Un récit sur l’esclavage aux Etats-Unis, vu de deux points de vue : tantôt celui de Sarah, jeune blanche issue d’une bonne famille, tantôt celui de Handful, son esclave.

Ce livre traite d’un sujet maintes fois abordé, mais d’une manière différente, puisqu’on suit la vie de nos deux héroïnes, de l’enfance jusqu’à l’âge mur.

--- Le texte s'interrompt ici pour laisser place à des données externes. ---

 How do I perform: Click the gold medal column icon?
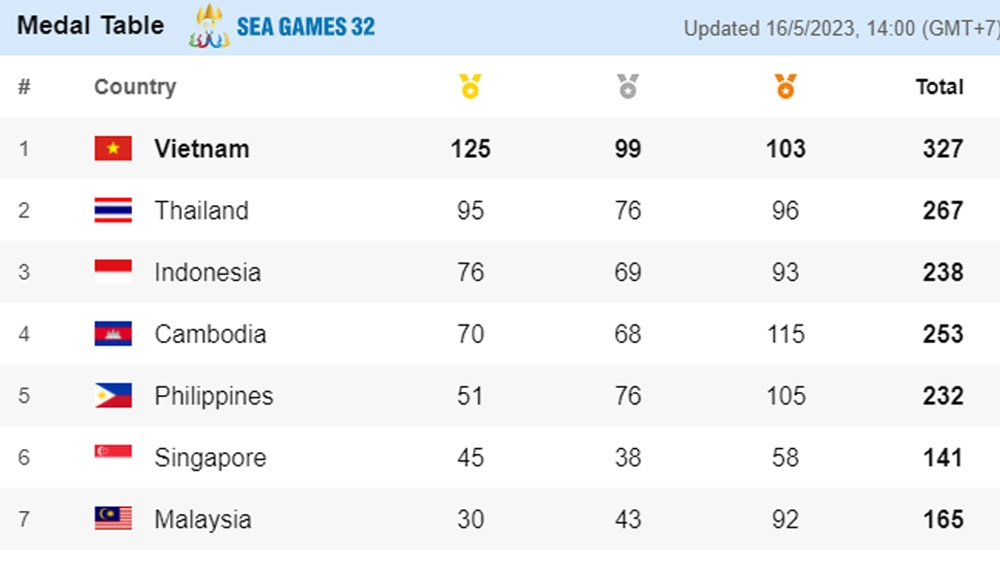[471, 86]
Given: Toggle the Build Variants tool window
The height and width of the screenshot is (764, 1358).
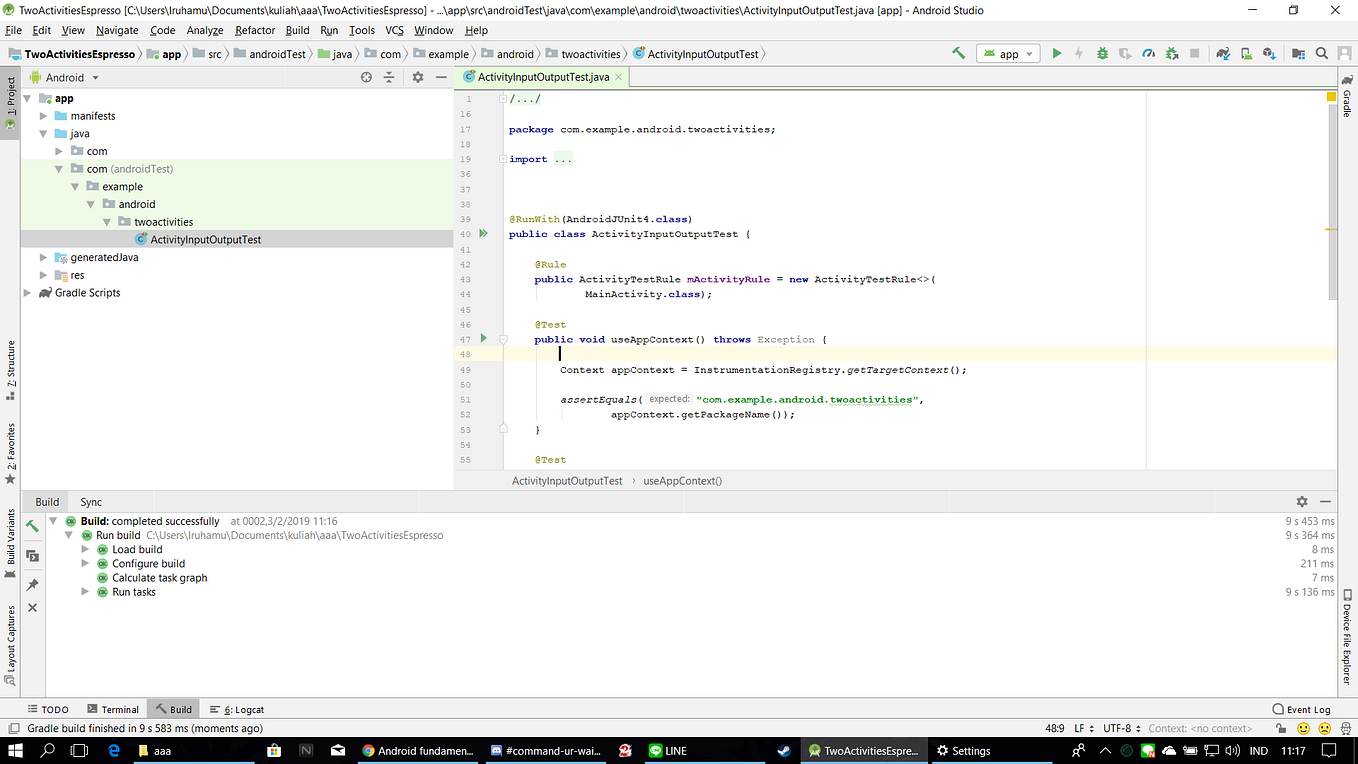Looking at the screenshot, I should (x=10, y=535).
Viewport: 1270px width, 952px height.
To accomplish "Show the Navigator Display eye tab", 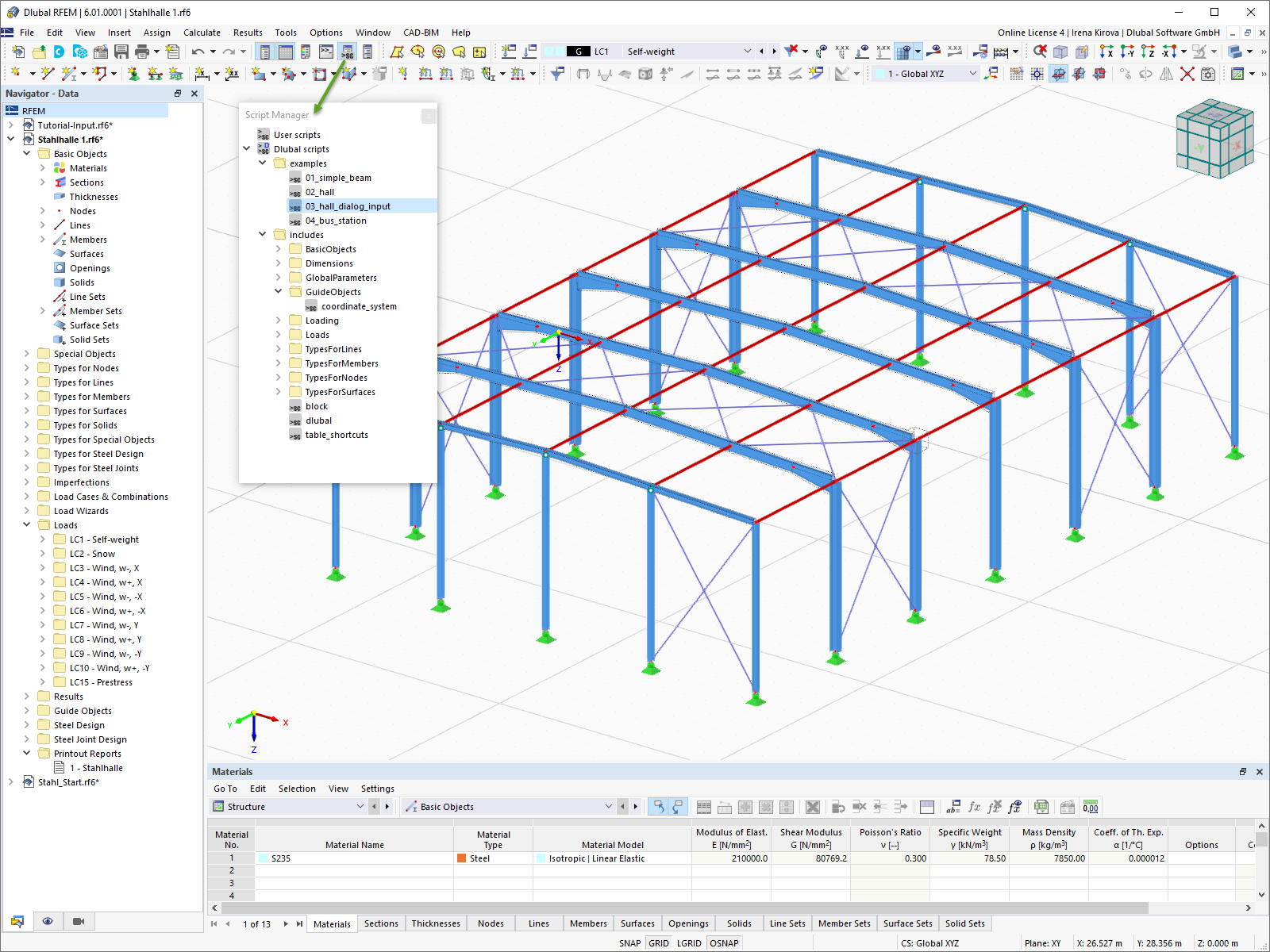I will [48, 921].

On suit Sarah et ses positions anti-esclavagistes, sa lutte pour l’abolition de l’esclavage, mais aussi sa lutte pour l’émancipation des femmes, ainsi que le destin de Handful, sa triste vie et les atrocités commises alors envers les esclaves, et plus généralement envers les noirs.

Il s’agit d’un récit touchant, qui nous plonge dans la réalité de l’époque, dans les mentalités d’alors, le racisme, le colonialisme. Parfois très dur, on ne peut rester indifférent à l’histoire de Sarah et d’Handful et à leur lutte contre l’esclavage.

A noter que Sarah, ainsi que sa sœur, Angelina, ont réellement existé et que l’auteur, tout en reprenant nombre d’évènements de leur vraie vie, a romancé l’histoire de Sarah ainsi que sa relation avec Handful.

Ma notation :

J’ai adoré. Ni plus ni moins. A mettre dans toutes les mains, surtout dans celles qui aiment lire ce que j’appelle des « tranches de vie ».